Some worried a Lopez Obrador presidency would return the country to its boom-and-bust years, when the peso rode a roller-coaster and many people felt their savings were better off under a mattress than in banks.

Lopez Obrador worked to assure foreign investors he was no Chavez. He sent his chief economic adviser, Cambridge-educated Rogelio Ramirez de la O, an independent consultant well respected on Wall Street, to spread the word that he planned to build on Mexico's economic system — not dismantle it.

While that message calmed international markets, it failed to reach his most crucial audience: Mexico's growing middle class, whose memories of the last financial crisis in 1994 were still too painful.
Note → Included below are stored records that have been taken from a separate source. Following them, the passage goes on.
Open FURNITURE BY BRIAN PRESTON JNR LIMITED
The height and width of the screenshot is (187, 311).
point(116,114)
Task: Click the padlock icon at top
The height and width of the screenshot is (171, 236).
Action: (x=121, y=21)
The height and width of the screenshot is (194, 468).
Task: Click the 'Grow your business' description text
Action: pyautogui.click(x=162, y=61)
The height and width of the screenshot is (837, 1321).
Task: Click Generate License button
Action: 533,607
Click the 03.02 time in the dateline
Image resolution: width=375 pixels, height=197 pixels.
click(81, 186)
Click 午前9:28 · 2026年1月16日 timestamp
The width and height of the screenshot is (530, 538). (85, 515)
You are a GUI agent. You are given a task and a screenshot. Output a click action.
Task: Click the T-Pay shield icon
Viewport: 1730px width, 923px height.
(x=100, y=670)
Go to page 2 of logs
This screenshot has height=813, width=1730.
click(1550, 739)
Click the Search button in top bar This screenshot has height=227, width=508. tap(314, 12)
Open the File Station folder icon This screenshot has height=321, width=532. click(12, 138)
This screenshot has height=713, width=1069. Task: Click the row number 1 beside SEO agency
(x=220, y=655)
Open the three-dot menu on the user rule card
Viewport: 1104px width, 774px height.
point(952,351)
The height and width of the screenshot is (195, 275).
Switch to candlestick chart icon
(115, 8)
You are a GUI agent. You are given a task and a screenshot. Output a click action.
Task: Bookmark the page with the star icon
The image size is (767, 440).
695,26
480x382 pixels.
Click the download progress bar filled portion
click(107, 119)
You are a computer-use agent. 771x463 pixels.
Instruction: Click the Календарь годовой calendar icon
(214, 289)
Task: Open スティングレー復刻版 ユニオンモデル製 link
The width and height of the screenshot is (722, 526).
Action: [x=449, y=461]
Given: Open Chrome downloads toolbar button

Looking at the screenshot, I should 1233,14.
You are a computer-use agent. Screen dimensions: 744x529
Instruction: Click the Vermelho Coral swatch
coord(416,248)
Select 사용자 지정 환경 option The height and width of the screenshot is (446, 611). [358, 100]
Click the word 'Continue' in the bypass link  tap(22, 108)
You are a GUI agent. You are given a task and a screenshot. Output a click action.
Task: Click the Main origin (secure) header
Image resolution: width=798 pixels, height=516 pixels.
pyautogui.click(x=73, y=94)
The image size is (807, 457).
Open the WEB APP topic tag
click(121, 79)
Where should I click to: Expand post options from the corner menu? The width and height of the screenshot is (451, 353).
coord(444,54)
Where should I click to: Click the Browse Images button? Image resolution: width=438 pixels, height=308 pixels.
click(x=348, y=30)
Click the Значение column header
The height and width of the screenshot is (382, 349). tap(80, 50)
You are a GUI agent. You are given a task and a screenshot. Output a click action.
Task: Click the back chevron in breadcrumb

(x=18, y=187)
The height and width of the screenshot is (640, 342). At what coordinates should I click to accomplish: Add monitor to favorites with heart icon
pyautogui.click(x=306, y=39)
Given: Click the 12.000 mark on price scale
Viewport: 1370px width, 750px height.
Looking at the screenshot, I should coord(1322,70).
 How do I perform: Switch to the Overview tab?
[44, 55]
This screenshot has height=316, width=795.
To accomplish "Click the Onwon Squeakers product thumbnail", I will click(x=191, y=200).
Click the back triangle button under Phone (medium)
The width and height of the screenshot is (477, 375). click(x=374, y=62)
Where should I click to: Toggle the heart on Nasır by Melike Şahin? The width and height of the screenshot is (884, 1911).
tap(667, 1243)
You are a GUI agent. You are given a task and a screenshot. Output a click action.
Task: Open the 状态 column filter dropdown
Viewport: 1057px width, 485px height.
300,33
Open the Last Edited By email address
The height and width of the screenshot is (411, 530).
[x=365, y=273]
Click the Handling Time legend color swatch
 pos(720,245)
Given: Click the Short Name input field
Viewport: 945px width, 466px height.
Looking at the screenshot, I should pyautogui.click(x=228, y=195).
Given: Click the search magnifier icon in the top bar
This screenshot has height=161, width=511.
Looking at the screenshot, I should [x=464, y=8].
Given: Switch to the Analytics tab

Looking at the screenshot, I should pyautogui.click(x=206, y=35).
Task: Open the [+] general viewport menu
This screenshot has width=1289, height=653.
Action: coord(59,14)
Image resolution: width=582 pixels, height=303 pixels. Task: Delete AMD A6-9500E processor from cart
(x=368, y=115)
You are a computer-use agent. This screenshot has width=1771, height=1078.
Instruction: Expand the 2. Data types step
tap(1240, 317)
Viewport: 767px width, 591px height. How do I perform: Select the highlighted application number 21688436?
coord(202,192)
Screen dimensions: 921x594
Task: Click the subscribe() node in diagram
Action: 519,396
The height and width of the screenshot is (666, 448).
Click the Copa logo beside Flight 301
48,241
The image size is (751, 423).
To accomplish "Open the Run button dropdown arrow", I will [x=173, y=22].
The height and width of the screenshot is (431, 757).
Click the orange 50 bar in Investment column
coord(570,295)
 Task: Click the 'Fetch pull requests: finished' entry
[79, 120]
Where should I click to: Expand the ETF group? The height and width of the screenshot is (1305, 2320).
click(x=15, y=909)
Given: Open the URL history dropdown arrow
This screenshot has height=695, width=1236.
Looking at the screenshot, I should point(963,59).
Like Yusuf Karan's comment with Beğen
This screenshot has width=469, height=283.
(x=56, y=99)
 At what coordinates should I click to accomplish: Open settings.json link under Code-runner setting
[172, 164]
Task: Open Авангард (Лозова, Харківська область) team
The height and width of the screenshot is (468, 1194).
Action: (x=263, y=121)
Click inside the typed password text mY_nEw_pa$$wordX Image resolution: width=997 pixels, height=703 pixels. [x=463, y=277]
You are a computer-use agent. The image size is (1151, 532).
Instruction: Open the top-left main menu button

That crisis galvanized people across class lines to kick out the Institutional Revolutionary Party, or PRI, six years later, ending seven decades of single-party rule.

Famous for mobilizing millions of devoted followers, Lopez Obrador struggled to prove he was a statesman and not a rabble-rouser. But his nickname, el Peje — after a feisty, scrappy fish from his swampy Gulf state of Tabasco — didn't help.

The suit-wearing, bespectacled Calderon guaranteed stability. His campaign slogan was "My job will be to make sure you have a job."

But if the Harvard-educated, free-trade-friendly Calderon won by promising to stay the course, he must do more than that if he is to mend a country deeply divided by a campaign that shone a spotlight on its wide, centuries-old gap between rich and poor. He faces governing a nation where just over a third of the popular vote put him in office.

What's more, millions of left-leaning voters felt they were robbed of the presidency for a second time. Lopez Obrador, who has vowed to challenge the official results in court, has blamed fraud for his narrow loss in Sunday's vote. In 1988, Cuauhtemoc Cardenas lost a controversial presidential election marred by allegations the government rigged the vote. Cardenas went on to found Lopez Obrador's Democratic Revolution Party.

This time, however, the resentment is stronger. Many Lopez Obrador supporters feel betrayed by the fraud allegations, believing that Fox's stunning victory over the PRI in 2000 signaled an end to decades of rigged elections. Mexico's millions of poor also thought their numbers would allow them to decide who is the next president.

But Lopez Obrador isn't likely to go away anytime soon. He inspired those who felt they had no voice, and as the symbol of Mexico's new main opposition party, he will likely continue to be their leader — even if it's from the streets instead of the presidential residence.